Rejected rightly so. That’s pretty smug of Apple. Seems they are forgetting about “design for manufacture”. I can see some hooty tooty Apple “designer” interacting with a group of grouchy, old automotive engineers.

“Initially Apple planned self-driving vehicle where 4 seats face each other, sunroof material that gives less hit, electrically tinted windows and holographic windshields. - Project was abandoned because they realized "designing and building fundamental parts of a new car was not simple".“

This is the attitude of Silicon Valley. Ignoring the “fluff” for some grandeous bullshit. They’d have a holographic windshield that crashed and rebooted constantly. Tesla is learning this the hard way, as they can’t even get their body panels to fit correctly. And I’m supposed to trust them with self driving?

1 comments

I didn't think about it, but you may be on to something to watch out for... If Apple neglects the advise of automotive engineers for the sake of visual aesthetics that could be a red flag. Maybe they weren't going to ignore the engineers but didn't give off that vibe to the manufacturers they went to, who knows. I wouldn't want to drive with a car that puts aesthetics before known engineering safety decisions and the like.

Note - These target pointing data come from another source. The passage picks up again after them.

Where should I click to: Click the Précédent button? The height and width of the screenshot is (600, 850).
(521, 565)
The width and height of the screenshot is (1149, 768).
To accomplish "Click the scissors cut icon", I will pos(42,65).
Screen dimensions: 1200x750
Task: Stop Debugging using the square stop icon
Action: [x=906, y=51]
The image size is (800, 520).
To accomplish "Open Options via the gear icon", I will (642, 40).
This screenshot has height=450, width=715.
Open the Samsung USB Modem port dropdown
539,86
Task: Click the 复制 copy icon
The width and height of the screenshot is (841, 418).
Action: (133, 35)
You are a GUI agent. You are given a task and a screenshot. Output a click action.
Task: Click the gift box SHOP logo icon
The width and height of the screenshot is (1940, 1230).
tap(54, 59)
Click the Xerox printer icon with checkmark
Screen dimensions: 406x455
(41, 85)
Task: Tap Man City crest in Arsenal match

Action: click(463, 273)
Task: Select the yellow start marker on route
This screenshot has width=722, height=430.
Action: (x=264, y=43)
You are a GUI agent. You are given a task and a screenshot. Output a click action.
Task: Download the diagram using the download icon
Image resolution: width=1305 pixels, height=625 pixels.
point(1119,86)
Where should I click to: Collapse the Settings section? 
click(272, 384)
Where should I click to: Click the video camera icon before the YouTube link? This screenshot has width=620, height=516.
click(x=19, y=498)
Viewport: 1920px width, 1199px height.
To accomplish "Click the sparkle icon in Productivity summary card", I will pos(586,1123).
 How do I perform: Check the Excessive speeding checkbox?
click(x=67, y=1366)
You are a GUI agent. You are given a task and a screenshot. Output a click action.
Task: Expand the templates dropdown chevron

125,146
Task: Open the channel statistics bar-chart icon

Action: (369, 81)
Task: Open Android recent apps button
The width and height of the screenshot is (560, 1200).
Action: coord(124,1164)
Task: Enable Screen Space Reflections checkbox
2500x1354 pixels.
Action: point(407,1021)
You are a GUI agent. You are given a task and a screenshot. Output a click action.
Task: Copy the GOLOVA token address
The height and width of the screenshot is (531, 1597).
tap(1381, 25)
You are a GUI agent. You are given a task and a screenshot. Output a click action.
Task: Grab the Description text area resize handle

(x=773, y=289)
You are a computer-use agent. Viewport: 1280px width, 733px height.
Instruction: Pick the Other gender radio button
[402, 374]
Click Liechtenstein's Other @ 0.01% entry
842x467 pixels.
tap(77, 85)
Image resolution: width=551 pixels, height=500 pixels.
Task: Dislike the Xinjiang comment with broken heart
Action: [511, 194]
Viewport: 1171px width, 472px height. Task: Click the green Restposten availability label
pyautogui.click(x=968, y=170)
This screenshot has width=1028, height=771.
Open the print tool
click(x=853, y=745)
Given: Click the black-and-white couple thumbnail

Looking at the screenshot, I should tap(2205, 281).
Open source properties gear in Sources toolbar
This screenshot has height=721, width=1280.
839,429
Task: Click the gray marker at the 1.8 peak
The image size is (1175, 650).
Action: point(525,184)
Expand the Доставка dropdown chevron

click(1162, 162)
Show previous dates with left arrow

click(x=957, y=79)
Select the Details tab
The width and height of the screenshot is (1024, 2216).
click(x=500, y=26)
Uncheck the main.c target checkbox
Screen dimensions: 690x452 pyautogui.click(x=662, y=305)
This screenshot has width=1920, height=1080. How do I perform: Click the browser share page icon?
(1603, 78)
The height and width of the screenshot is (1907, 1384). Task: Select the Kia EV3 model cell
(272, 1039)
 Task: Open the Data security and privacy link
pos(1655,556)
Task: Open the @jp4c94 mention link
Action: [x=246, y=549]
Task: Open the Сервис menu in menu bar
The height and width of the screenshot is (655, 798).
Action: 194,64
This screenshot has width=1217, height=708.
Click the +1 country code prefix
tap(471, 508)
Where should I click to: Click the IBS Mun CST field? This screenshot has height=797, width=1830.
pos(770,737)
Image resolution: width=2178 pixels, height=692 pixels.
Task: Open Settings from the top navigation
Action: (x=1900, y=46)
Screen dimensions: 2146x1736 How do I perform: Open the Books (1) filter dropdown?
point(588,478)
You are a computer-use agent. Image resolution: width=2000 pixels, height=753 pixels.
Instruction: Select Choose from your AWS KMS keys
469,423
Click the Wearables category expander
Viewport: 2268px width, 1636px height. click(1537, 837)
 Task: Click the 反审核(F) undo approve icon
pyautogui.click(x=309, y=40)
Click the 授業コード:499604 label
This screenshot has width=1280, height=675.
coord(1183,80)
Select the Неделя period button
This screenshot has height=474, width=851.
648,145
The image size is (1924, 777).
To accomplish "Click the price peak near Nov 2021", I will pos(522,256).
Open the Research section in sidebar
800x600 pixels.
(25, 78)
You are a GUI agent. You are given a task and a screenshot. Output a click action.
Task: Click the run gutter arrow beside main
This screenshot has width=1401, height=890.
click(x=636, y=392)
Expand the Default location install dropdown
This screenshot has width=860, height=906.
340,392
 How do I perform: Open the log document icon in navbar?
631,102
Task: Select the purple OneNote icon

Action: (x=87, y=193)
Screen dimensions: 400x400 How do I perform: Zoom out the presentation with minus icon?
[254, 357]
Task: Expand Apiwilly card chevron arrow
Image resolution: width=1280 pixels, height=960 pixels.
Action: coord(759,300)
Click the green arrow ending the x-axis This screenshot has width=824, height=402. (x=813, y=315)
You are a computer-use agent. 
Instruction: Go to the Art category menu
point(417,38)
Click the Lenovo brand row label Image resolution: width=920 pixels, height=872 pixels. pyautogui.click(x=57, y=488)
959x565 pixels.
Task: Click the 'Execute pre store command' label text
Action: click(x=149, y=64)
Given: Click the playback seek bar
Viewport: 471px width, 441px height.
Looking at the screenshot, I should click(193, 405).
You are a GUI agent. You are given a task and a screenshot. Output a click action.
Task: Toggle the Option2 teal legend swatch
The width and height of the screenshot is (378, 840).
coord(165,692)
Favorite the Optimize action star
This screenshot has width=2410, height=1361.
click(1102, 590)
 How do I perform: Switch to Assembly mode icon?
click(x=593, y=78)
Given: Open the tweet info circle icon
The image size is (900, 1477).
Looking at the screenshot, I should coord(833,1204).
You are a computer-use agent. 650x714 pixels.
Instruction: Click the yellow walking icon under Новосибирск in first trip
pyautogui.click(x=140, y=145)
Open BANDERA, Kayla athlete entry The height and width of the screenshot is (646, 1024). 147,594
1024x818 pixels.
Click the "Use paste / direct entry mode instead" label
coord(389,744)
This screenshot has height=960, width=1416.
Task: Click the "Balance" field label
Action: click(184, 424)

Time will tell, I wish Apple the best in any regard. While I personally do not trust self-driving cars fully as a developer (software can and does fail for any given reason, and even car components aren't reliable / long lived enough in some cases, anyone else have that pesky tire air light come on recently? You'd think that sensor would just work kinda thing...) I don't mind some of the tech that could be created out of it, like warning a driver when they're trying to shift to a lane with a car too close for comfort, and other things. In other cases I wish we had self parking cars be much more common, some people just do not park right at all.

The iPhone 4 antenna is a prime example. Designers driving engineering, with a rush to market. People bitch about unsightly cell phone towers, while holding a device whose antennas is not any better than a wet banana peel.
Antennagate was a none issue. There was one week of bitching, then a grumpy Steve Jobs had the press event were he handed out free bumpers and showed other phones also had the death grip, then the iPhone 4 sold tens of millions and was kept in the lineup even after the 4S next year.

Many of my friends had a 4 and used it for years and none ever complained about reception issues. (They did complain that the button broke after years of use, a real issue of the 4, fixed in the 4S, but with no media frency behind it.)

>Antennagate was a none issue.

Who are you to decide what is an issue to people? The phones never got fixed (which would be the only fair way to fix this beside giving the money back). It was most definitely an issue for me and I'll never buy Apple until they swap the broken phones or give buyers all their money back.

It makes no difference if other phones did it as well. That is an extremely poor excuse.

I forgot about the iPhone 4, heh and then they claimed "you're holding it wrong" which I thought was a ridiculous cop out. You designed it wrong! Own up to it!